Erforderliche Arbeiten:
1. Erklären Sie in ein bis drei Sätzen, warum die tatsächlichen Werte der chinesischen Investitionen laut dem Textauszug wesentlich höher sind als die dort genannten Anteile.
2. Geben Sie aus dem Textauszug alles von „Die chinesischen Investoren sind“ bis hinunter zu „andere vorrangige Richtungen.“ wortgetreu wieder.

#### Textauszug

Die chinesischen Investoren sind auch in Russland aktiver geworden. „Wenn man das Ende des Julis des Jahres 2022 mit dem Dezemberende von 2016 vergleicht, so sind die akkumulierten chinesischen DAI in Russland um 27,4 Prozent angestiegen, während es insgesamt hinsichtlich der EAWU nur um 8,1 Prozent der Fall war“, wird in dem Monitoring präzisiert.
Derweil seien laut Expertenschätzungen die Risiken hinsichtlich der chinesischen Wirtschaftsexpansion in Zentralasien und den anderen Ländern der GUS in Vielem übertrieben, da „die chinesischen Investoren in dieser Etappe erhebliche Möglichkeiten für eine offensive Wirtschaftsentwicklung der postsowjetischen Staaten gewährleisten“. Ja, und auch außerhalb der GUS hat China andere vorrangige Richtungen.
Russlands Anteil am Volumen der exportierten chinesischen DAI (ohne Berücksichtigung der Investitionen über Offshore-Zonen) beträgt 0,5 Prozent, der von Kasachstan – 0,2 Prozent, Usbekistans, Kirgisiens und Tadschikistans – jeweils 0,1 Prozent, der übrigen GUS-Länder – weniger als 0,1 Prozent. Dabei exportiert China rund drei Prozent seiner Investitionen in die USA, nach Singapur – über zwei Prozent, nach Australien – mehr als ein Prozent. „Die tatsächlichen Werte sind wesentlich höher, da über 50 Prozent der chinesischen Investitionen auf die Offshore-Jurisdiktionen entfallen“, präzisierten die Forscher.

########
#### Gegebene Daten

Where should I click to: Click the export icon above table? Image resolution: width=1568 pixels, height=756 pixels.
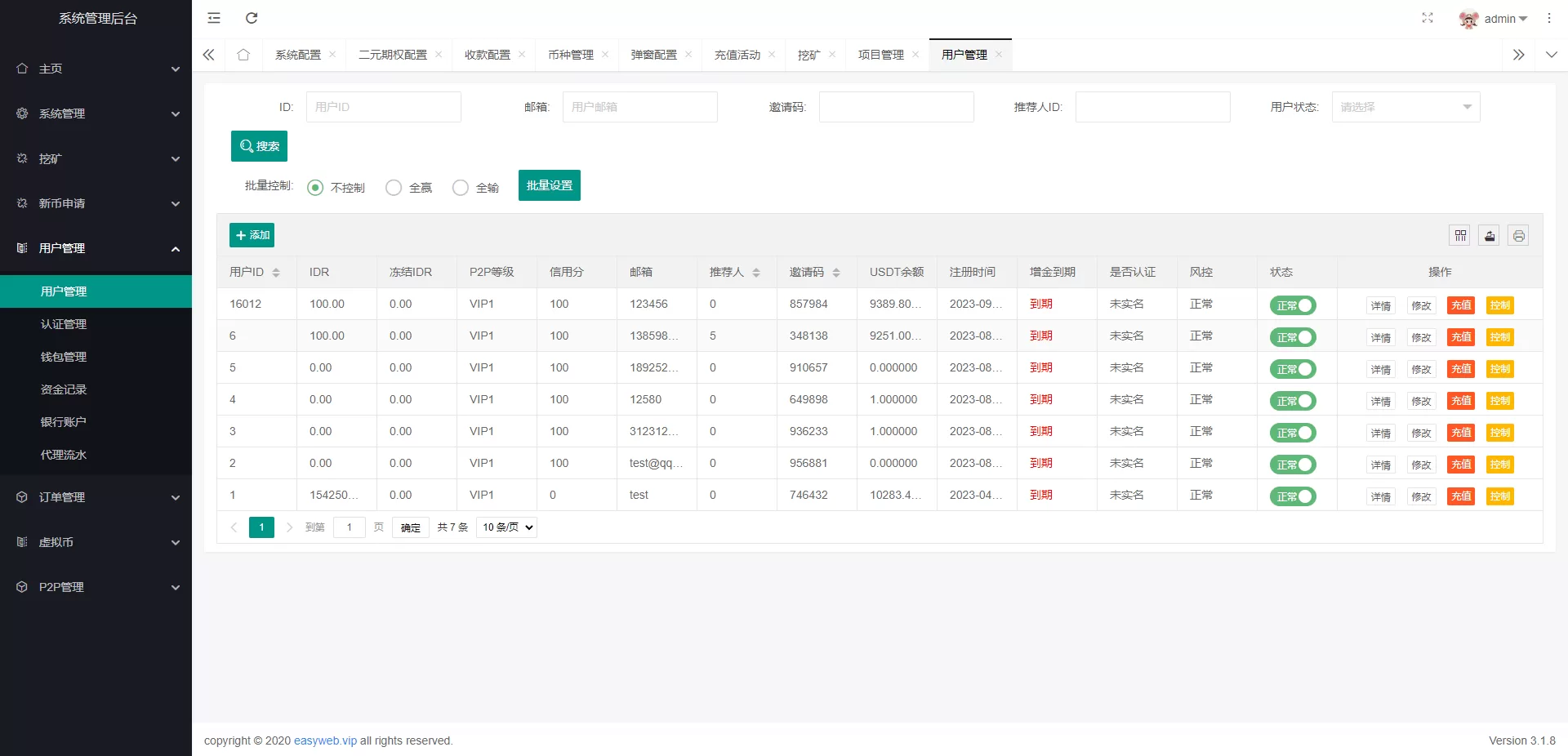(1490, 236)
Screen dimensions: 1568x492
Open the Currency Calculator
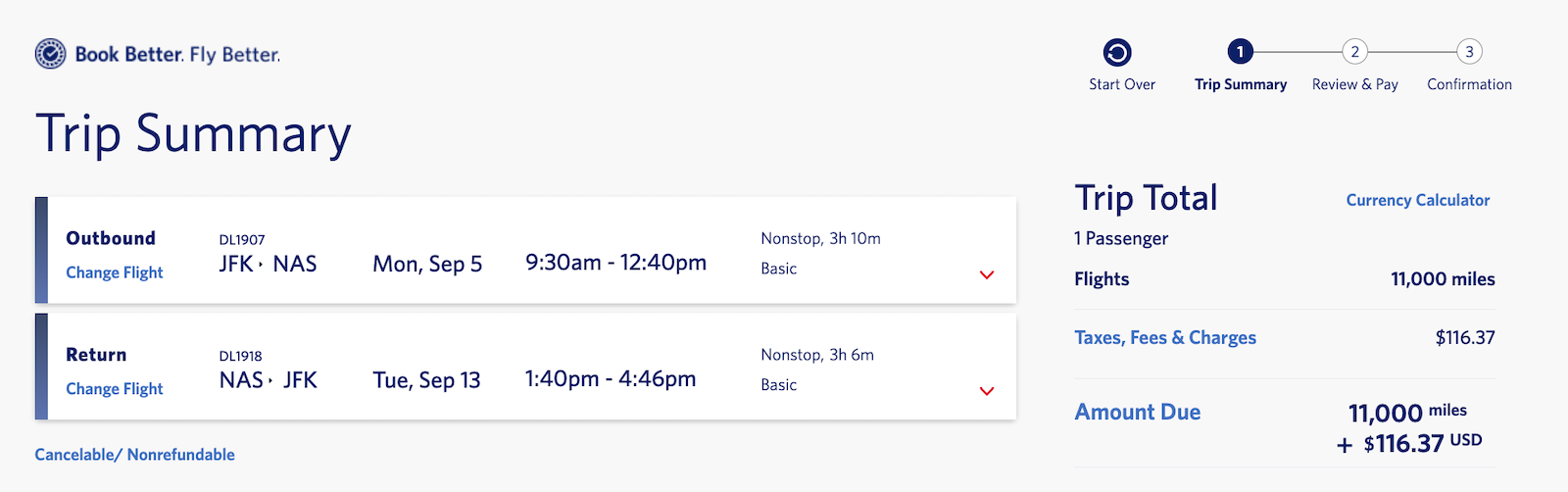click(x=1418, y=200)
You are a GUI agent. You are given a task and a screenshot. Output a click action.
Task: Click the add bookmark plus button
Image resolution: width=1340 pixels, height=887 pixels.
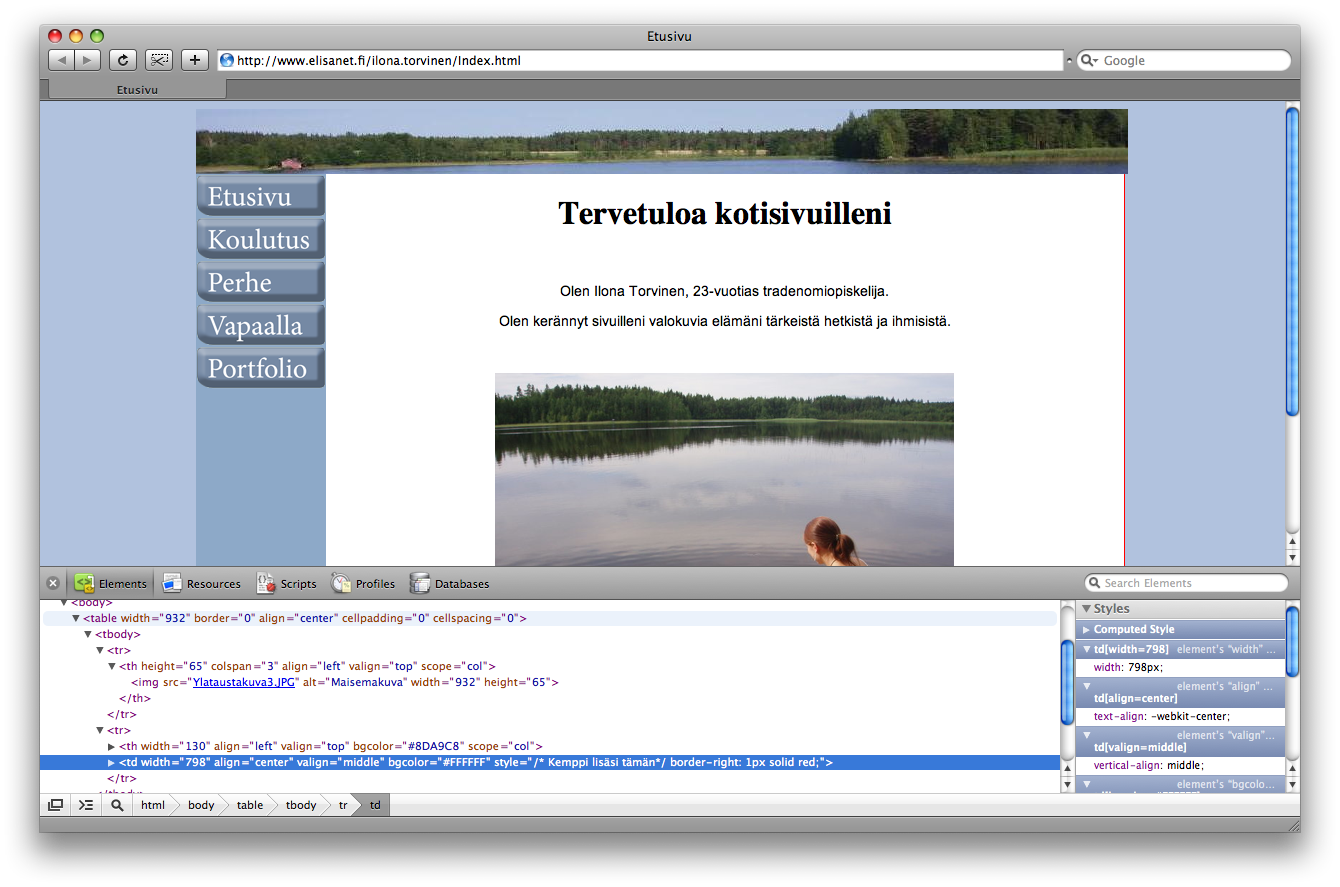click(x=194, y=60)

########

Die Antworten:
1. Die genannten Anteile berücksichtigen die Investitionen über Offshore-Zonen nicht. Nach Angabe der Forscher entfallen jedoch über 50 Prozent der chinesischen Investitionen auf Offshore-Jurisdiktionen, weshalb die tatsächlichen Werte wesentlich höher sind.

2.
Die chinesischen Investoren sind auch in Russland aktiver geworden. „Wenn man das Ende des Julis des Jahres 2022 mit dem Dezemberende von 2016 vergleicht, so sind die akkumulierten chinesischen DAI in Russland um 27,4 Prozent angestiegen, während es insgesamt hinsichtlich der EAWU nur um 8,1 Prozent der Fall war“, wird in dem Monitoring präzisiert.
Derweil seien laut Expertenschätzungen die Risiken hinsichtlich der chinesischen Wirtschaftsexpansion in Zentralasien und den anderen Ländern der GUS in Vielem übertrieben, da „die chinesischen Investoren in dieser Etappe erhebliche Möglichkeiten für eine offensive Wirtschaftsentwicklung der postsowjetischen Staaten gewährleisten“. Ja, und auch außerhalb der GUS hat China andere vorrangige Richtungen.